- **PROBLEM DESCRIPTION**: Repeat the lines of the listing word for word, from the line with "Locate an element on the screen." up to and including the last line of the listing, and leave the pictures out of your answer.
:: GIVEN RECORDS ::
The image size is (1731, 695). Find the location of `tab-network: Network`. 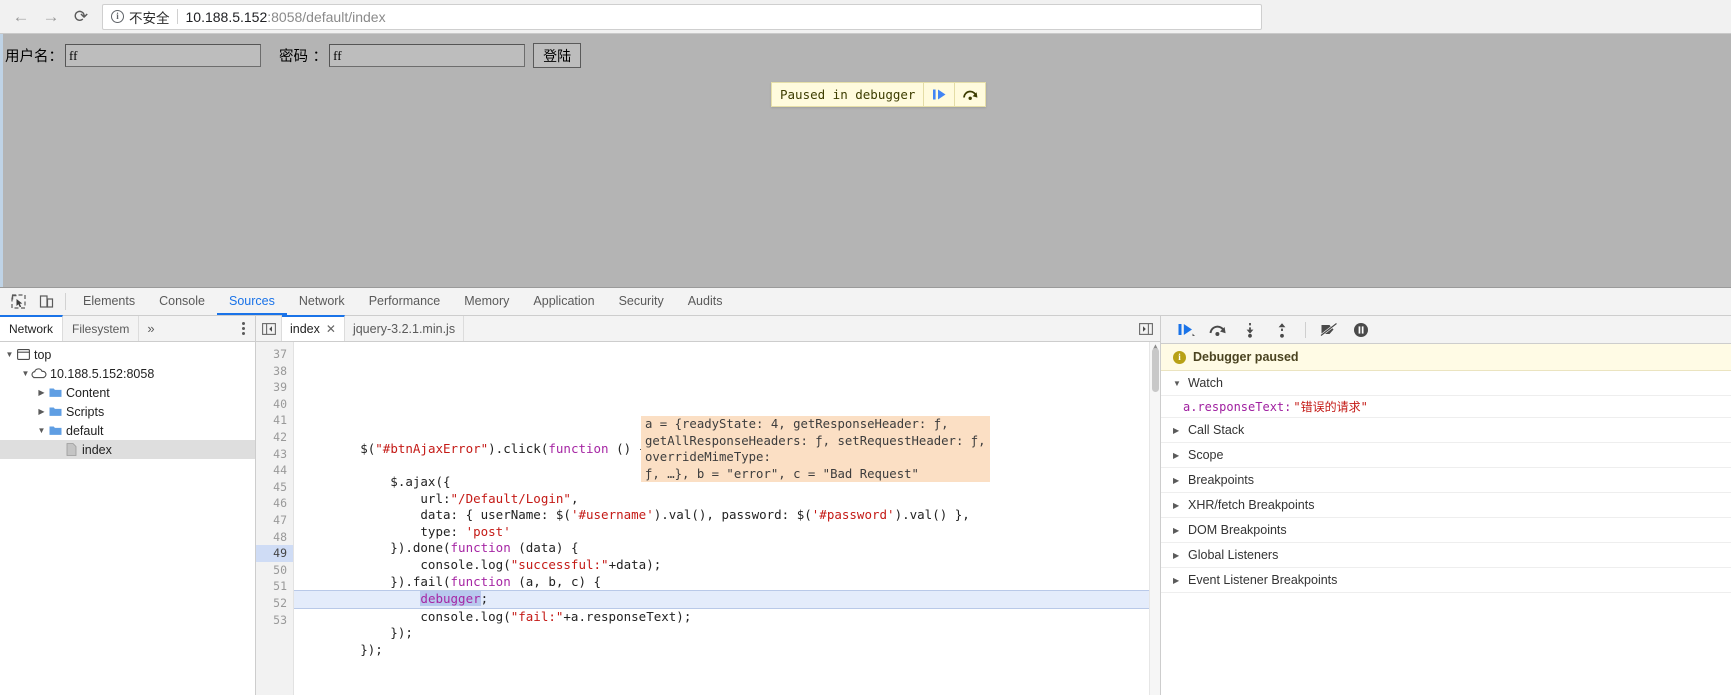

tab-network: Network is located at coordinates (322, 302).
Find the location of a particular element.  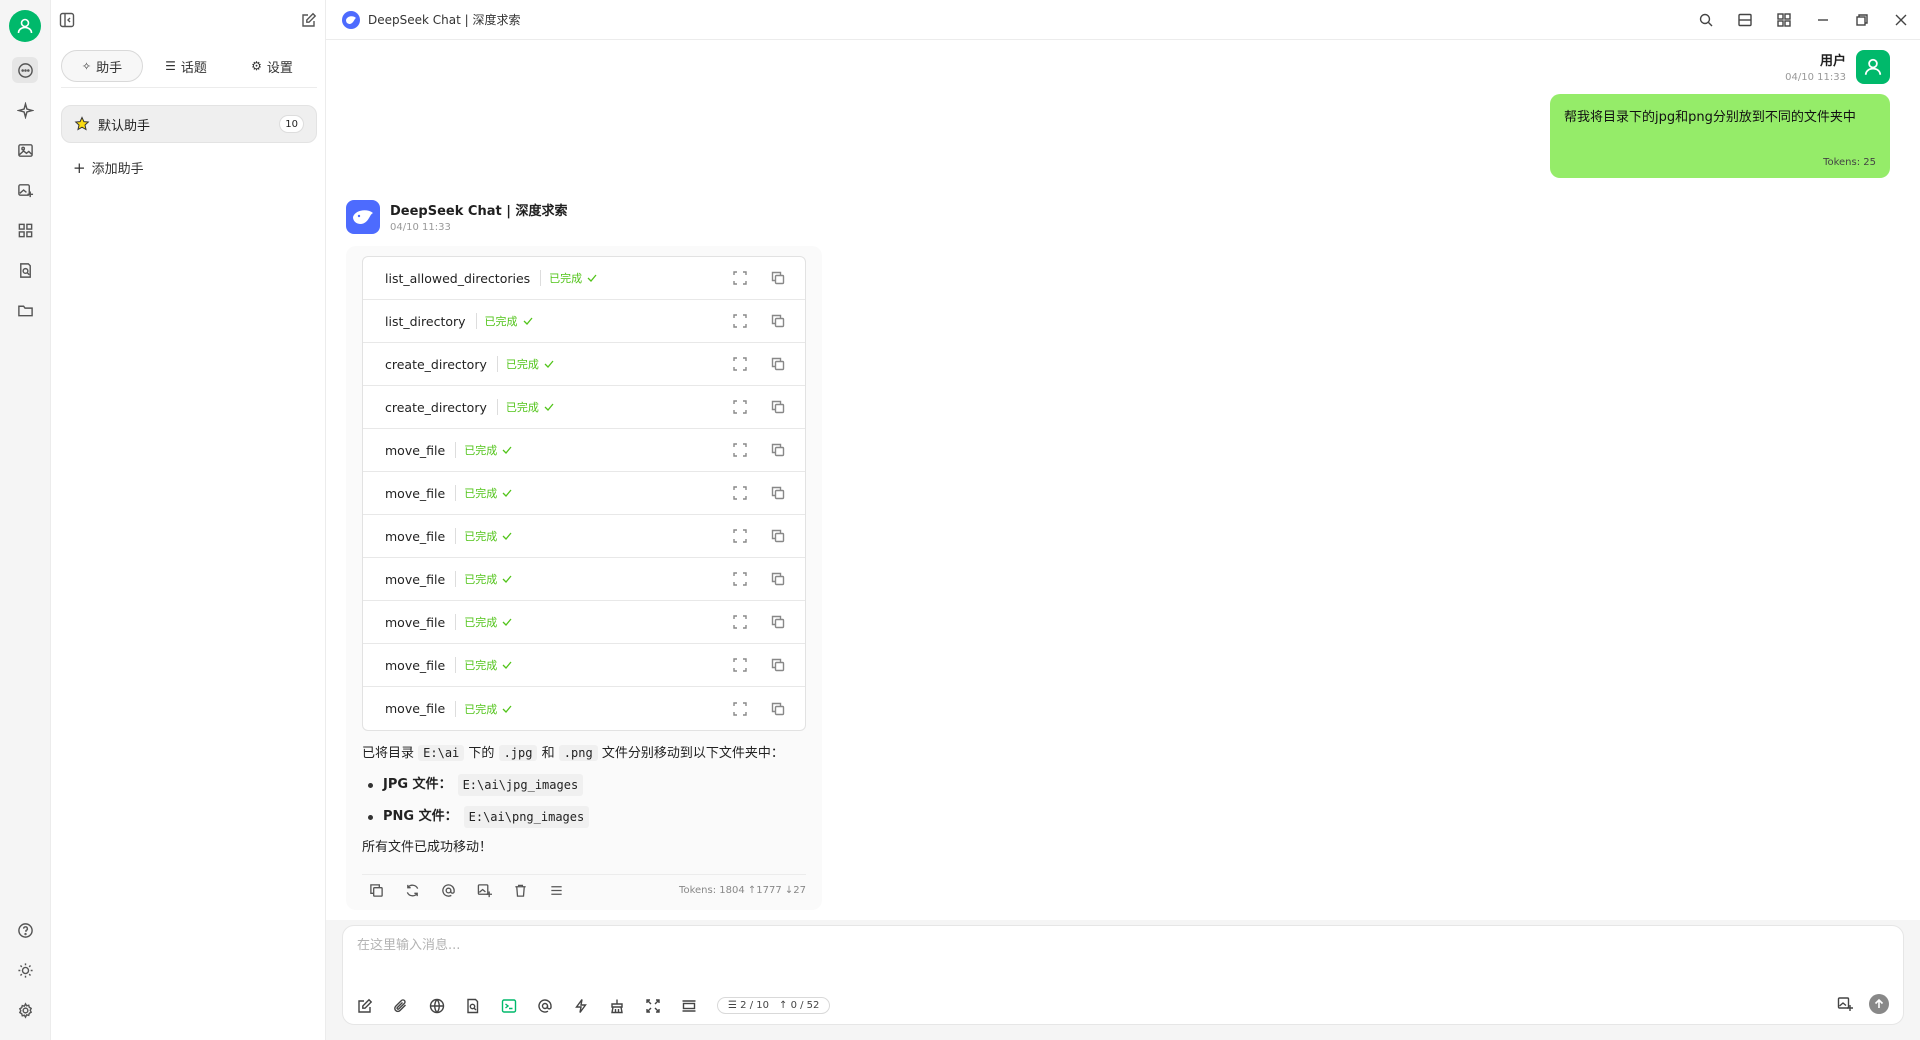

tool-status: 已完成 is located at coordinates (484, 579).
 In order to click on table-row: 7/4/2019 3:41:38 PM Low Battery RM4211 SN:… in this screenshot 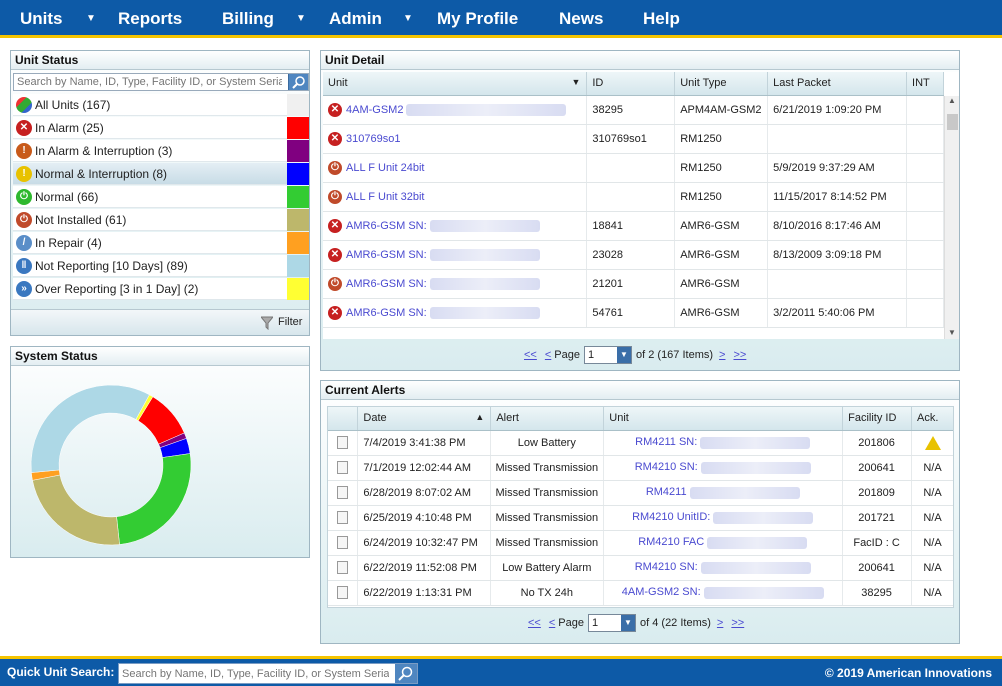, I will do `click(640, 443)`.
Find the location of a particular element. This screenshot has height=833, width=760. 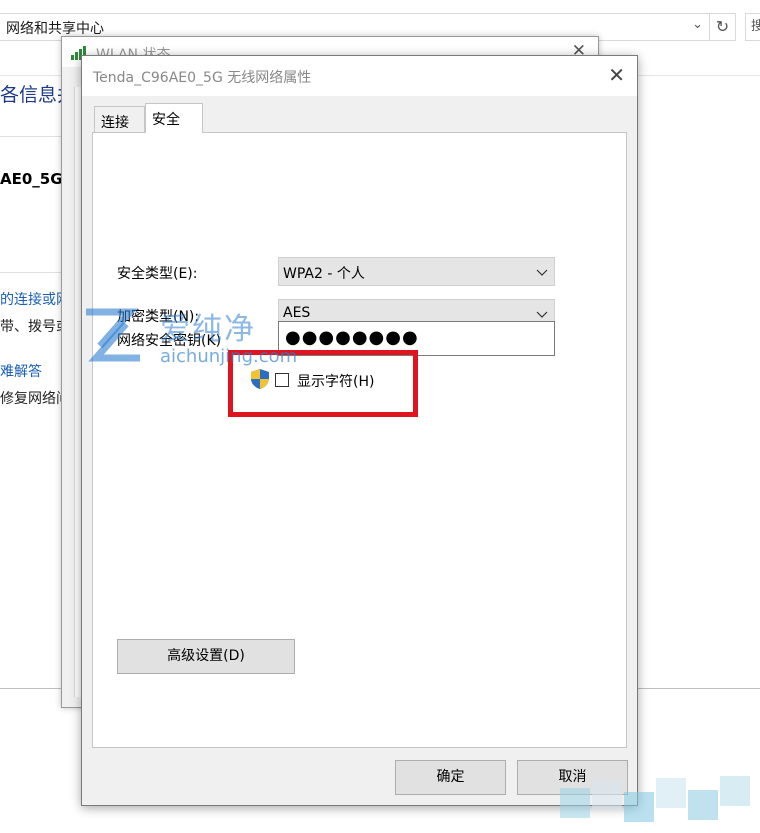

encryption-type-label: 加密类型(N): is located at coordinates (158, 317).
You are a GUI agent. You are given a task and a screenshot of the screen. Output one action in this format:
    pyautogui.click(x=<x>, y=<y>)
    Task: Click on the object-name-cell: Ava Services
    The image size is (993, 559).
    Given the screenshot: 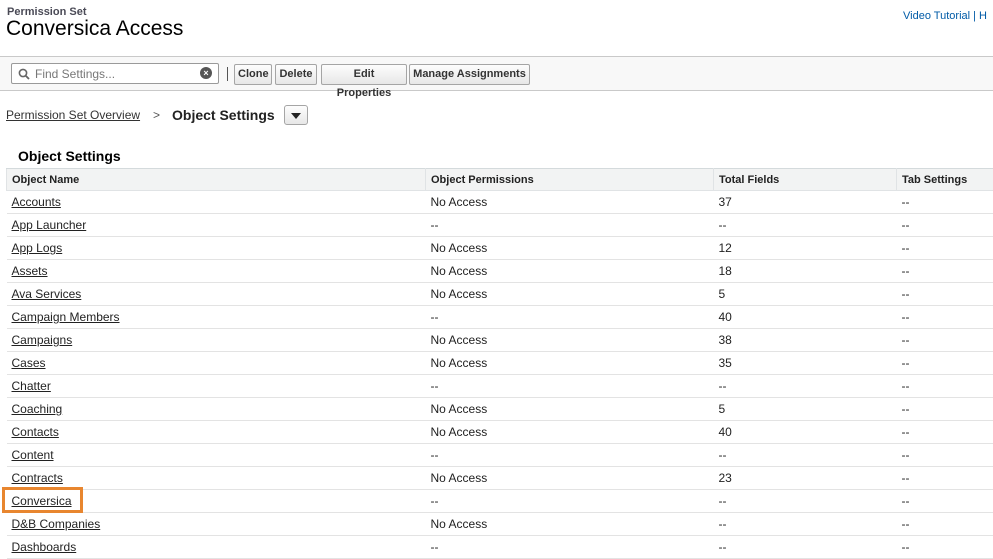 What is the action you would take?
    pyautogui.click(x=216, y=294)
    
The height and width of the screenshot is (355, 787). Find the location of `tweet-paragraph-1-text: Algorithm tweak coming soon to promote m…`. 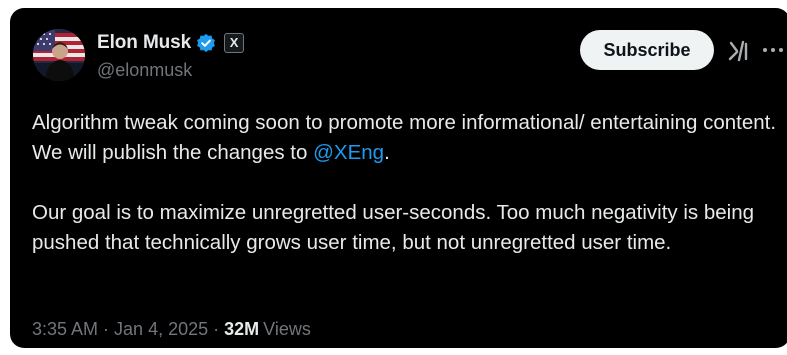

tweet-paragraph-1-text: Algorithm tweak coming soon to promote m… is located at coordinates (404, 138).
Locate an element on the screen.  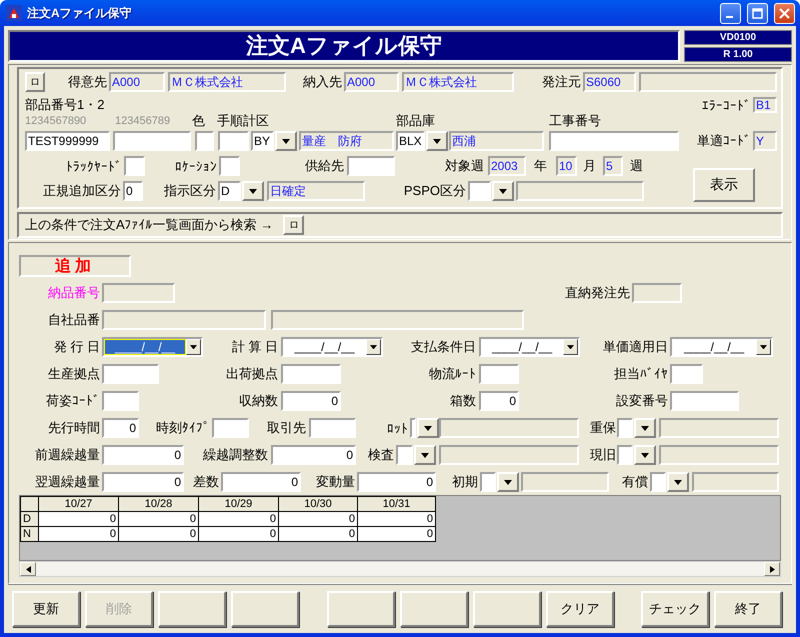
function-button: 更新 is located at coordinates (46, 609).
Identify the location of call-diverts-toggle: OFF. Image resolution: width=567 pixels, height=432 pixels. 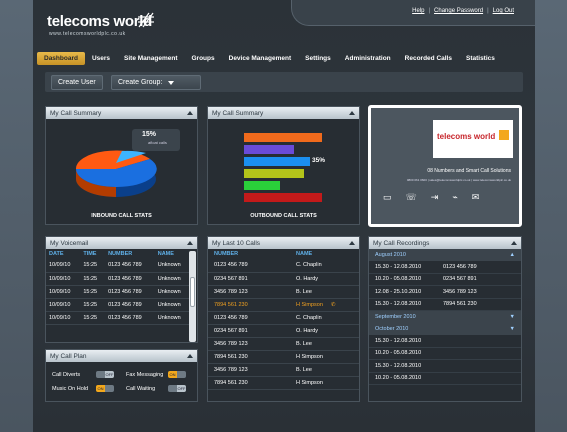
(105, 374).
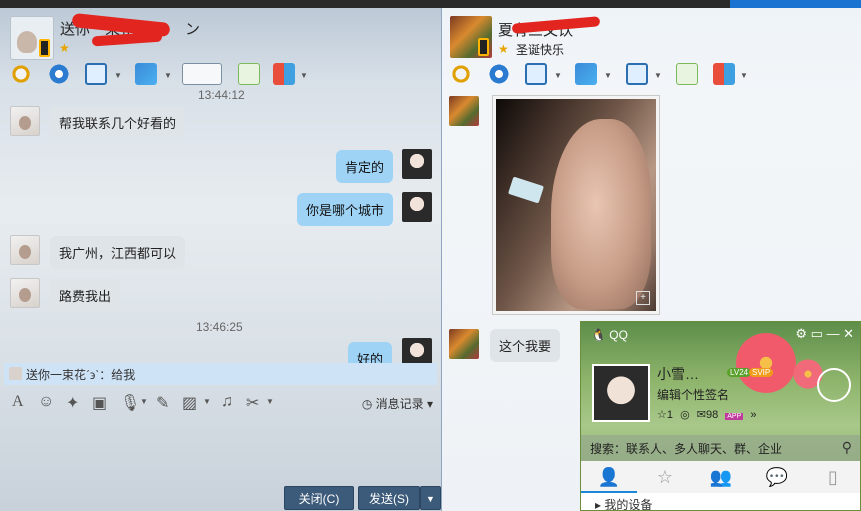  I want to click on magic-icon: ✦, so click(72, 403).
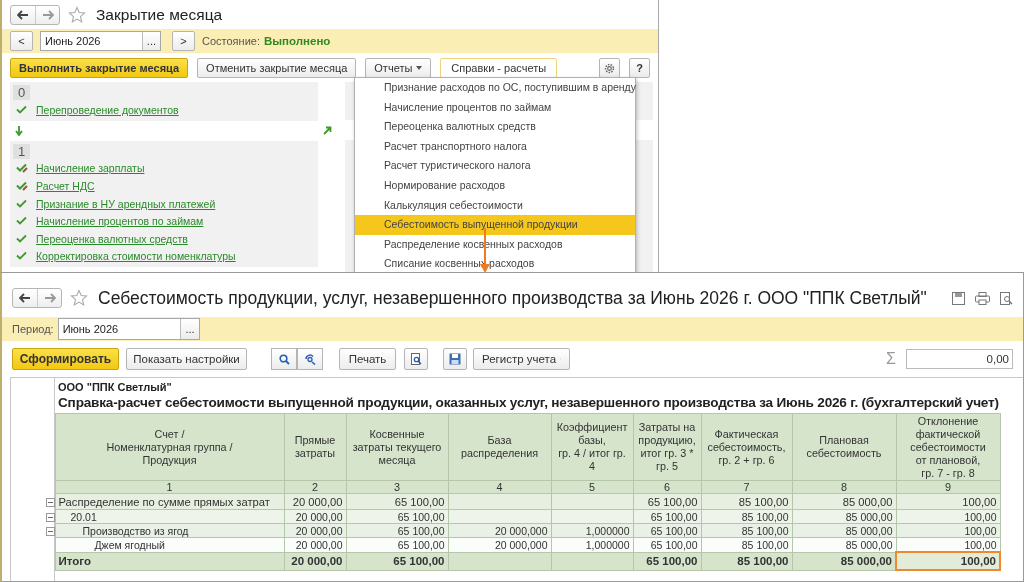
:::
- **WRITTEN SOLUTION**:
Locate an element on the screen.  
function-button: 更新 is located at coordinates (46, 609).
Identify the location of call-diverts-toggle: OFF. Image resolution: width=567 pixels, height=432 pixels. 
(105, 374).
  I want to click on magic-icon: ✦, so click(72, 403).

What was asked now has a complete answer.